§ **Assigned task**:
Once you find the line with "Task: Click the yellow swatch in label A016" in the data below, transcribe exactly each line from there to the line with "Task: Click the Web parts puzzle icon", inclusive, and nothing else. Drop the pictures.

━━━━━ Data extract ━━━━━

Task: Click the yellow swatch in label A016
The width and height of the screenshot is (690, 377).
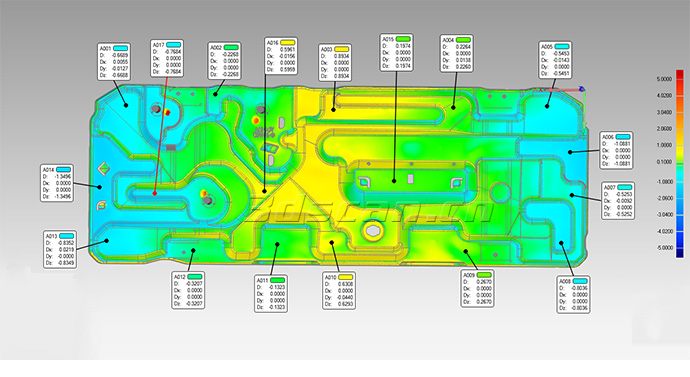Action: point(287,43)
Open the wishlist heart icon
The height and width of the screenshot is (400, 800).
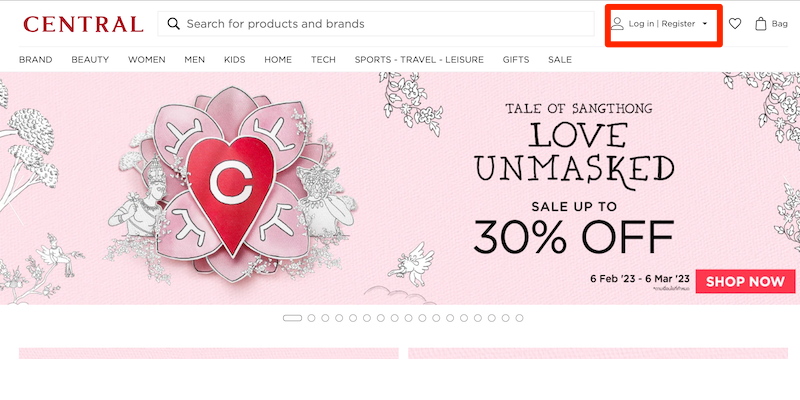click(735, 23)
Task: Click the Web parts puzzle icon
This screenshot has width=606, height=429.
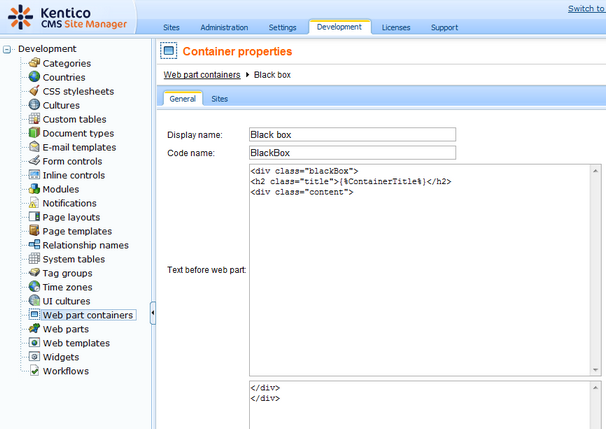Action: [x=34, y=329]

━━━━━
━━━━━ Data extract ━━━━━

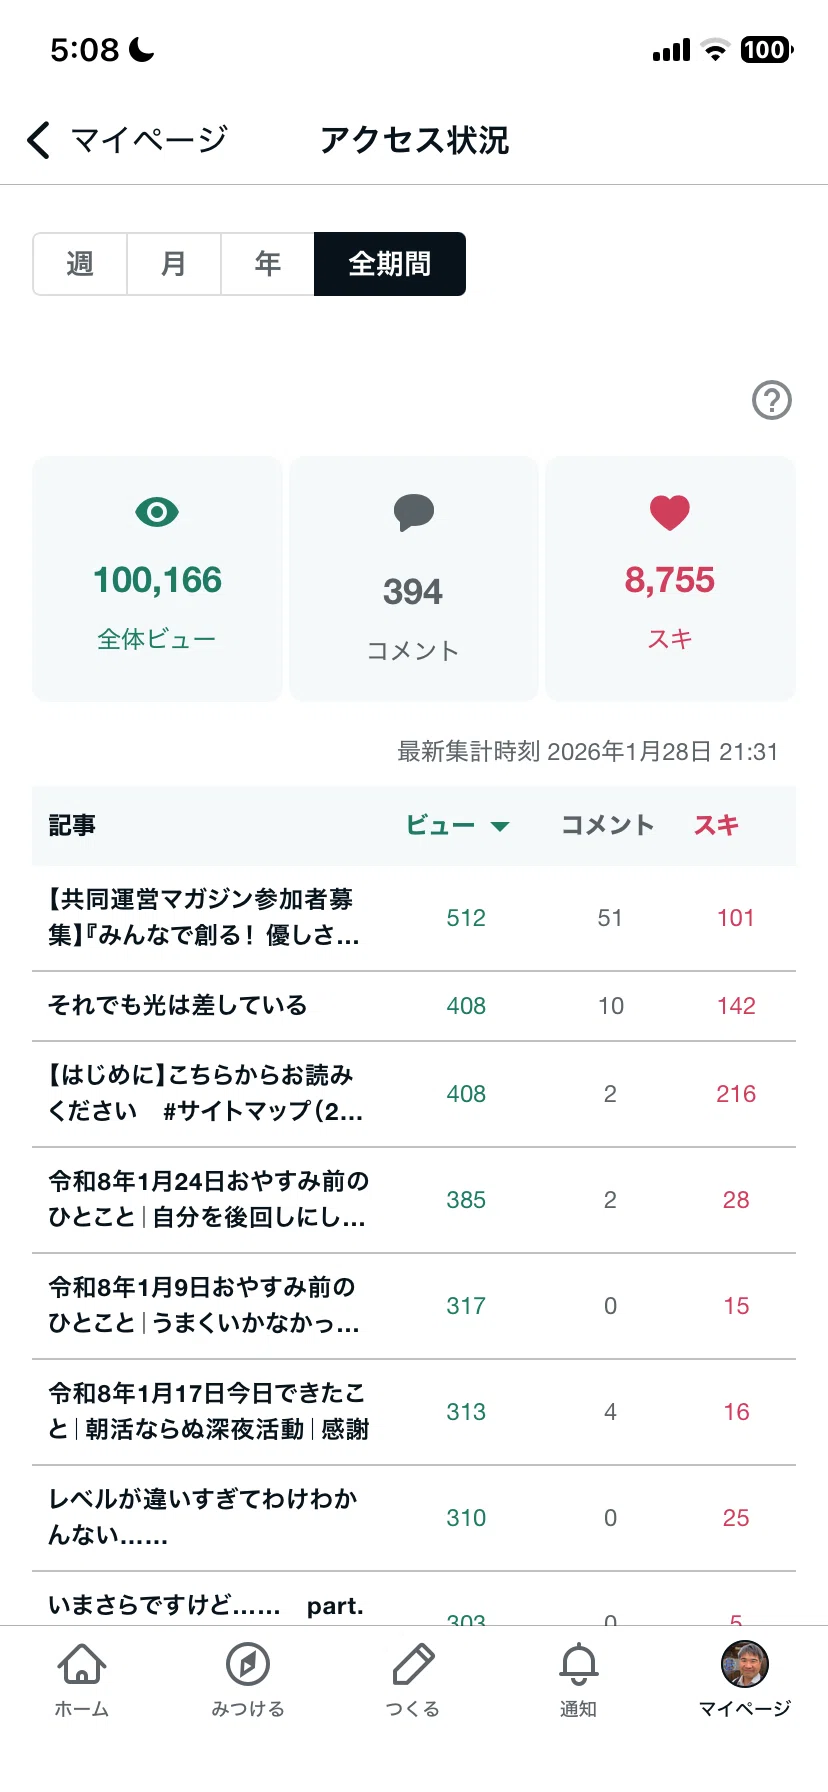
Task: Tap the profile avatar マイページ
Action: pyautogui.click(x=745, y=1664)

━━━━━
━━━━━ Data extract ━━━━━

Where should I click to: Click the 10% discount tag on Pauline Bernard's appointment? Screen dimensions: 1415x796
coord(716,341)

━━━━━

§ **Final answer**:
Task: Click the yellow swatch in label A016
The width and height of the screenshot is (690, 377).
Action: point(287,43)
Open the wishlist heart icon
The height and width of the screenshot is (400, 800).
click(735, 23)
Task: Click the Web parts puzzle icon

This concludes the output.